As a fan of Only Connect I was intrigued this week to see a question which required contestants to predict the final element of a sequence given the following stimulus:

Only Connect Clue
The sequence required contestants to solve a mathematical and linguistic puzzle by recognising that a descending mathematical sequence of 2 to the power of the given number produced an answer supposedly homophonous with a synonym of the corresponding word or phrase:

23 = consumed (i.e. ‘eight = ate’)

22 = in favour of (i.e. ‘four = for’)

21 = also (i.e. ‘two = too’)

20 = was victorious in a quiz (i.e. ‘one = won’)

Only Connect Solution

The first problem here is that, for many speakers, eight and ate are not homophones. For most speakers in the UK eight rhymes with ‘gate’, but for many ate rhymes with ‘get’. Both words were included in the questionnaire of the Survey of English Dialects – a nationwide study of regional speech in England carried out in the 1950s and 1960s. For the vast majority of informants the simple past tense of the verb ‘to eat’ rhymed with ‘get’ and there are very few unambiguous examples of rhymes with ‘gate’. The only examples of an apparent past form rhyming with ‘gate’ were in places like Yorkshire, Lancashire, Devon and Cornwall where, historically, the local dialect makes no distinction between present and past tense – i.e. eat is unmarked for tense but is pronounced to rhyme with ‘gate’ regardless. This reflects a middle English vowel sound that survives in a small set of similar words – meat still occasionally sounds like an RP pronunciation of ‘mate’ in these dialects. Interestingly, despite only fleeting glimpses in this survey of ate rhyming with ‘gate’, we increasingly hear this pronunciation nowadays, presumably as a result of a pronunciation falling in line with spelling – a trend confirmed by data published in the Longman Pronunciation Dictionary (Wells, 2008:54). A similar process is happening with says so that, as with your pronunciation of ate, whether you pronounce says to rhyme with ‘fez’ or with ‘phase’ may reveal a good deal about your age.

Four and for and two and too indisputably rhyme in most varieties of British English (if we exclude for convenience the Scots preference for twa), but one and won present a similar problem. If you speak RP – the regionally neutral middle-class accent of England – you probably rhyme one with won and chances are if you’re from the south of England you will, too. If, like my sister-in-law, you come from Leeds you might also do so, but with a completely different vowel to the one used by RP speakers and southerners. For many speakers in the UK, however, one rhymes with ‘gone’ while won rhymes with ‘gun’. Data from the Survey of English Dialects suggests that one was almost universally rhymed with ‘gone’ in the north and Midlands, apart from a small pocket of West Yorkshire (cf. my sister-in-law’s pronunciation in Leeds) and the far north, where the dialect form yan competed with one.  In contrast, speakers in the south of England varied between a rhyme with ‘gone’ and a rhyme with ‘gun’ with the latter more common. According to a survey conducted for the Longman Pronunciation Dictionary roughly 70% of British English speakers favour a rhyme with ‘gone’ meaning that one and won are homophonous for a minority of speakers (Wells, 2008:563). Thankfully the captain of the team presented with this clue was a young RP speaker, but I wonder if contestants from the north (or older speakers) subconsciously struggled to make the connection between the mathematical and linguistic clues, as for them the link may not be immediately apparent for either the first or fourth item in the sequence (or both).

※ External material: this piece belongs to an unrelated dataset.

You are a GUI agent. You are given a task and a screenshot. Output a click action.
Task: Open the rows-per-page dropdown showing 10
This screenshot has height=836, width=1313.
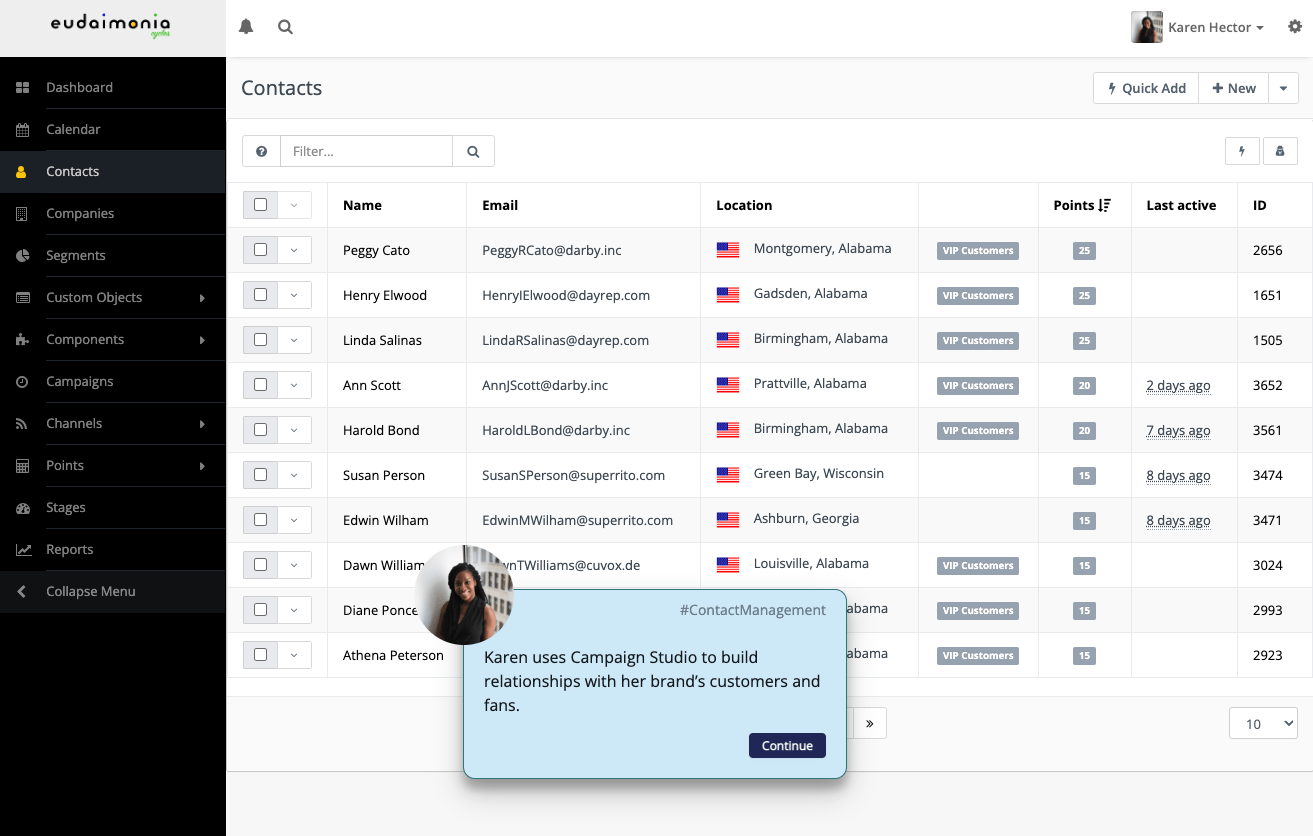(1262, 723)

So my friend may have been deluded all those years ago about his chances of ever playing for England, but he might genuinely have a case to argue about his relative chances of winning TV quiz shows.  The British Library holds the entire set of recordings made for the Survey of English Dialects thus allowing researchers to explore and enjoy these fine distinctions between dialects.

Only Connect Series 12 Episode 12, Genealogists v Surrealists. 2016. BBC2. 26 September, 20.30.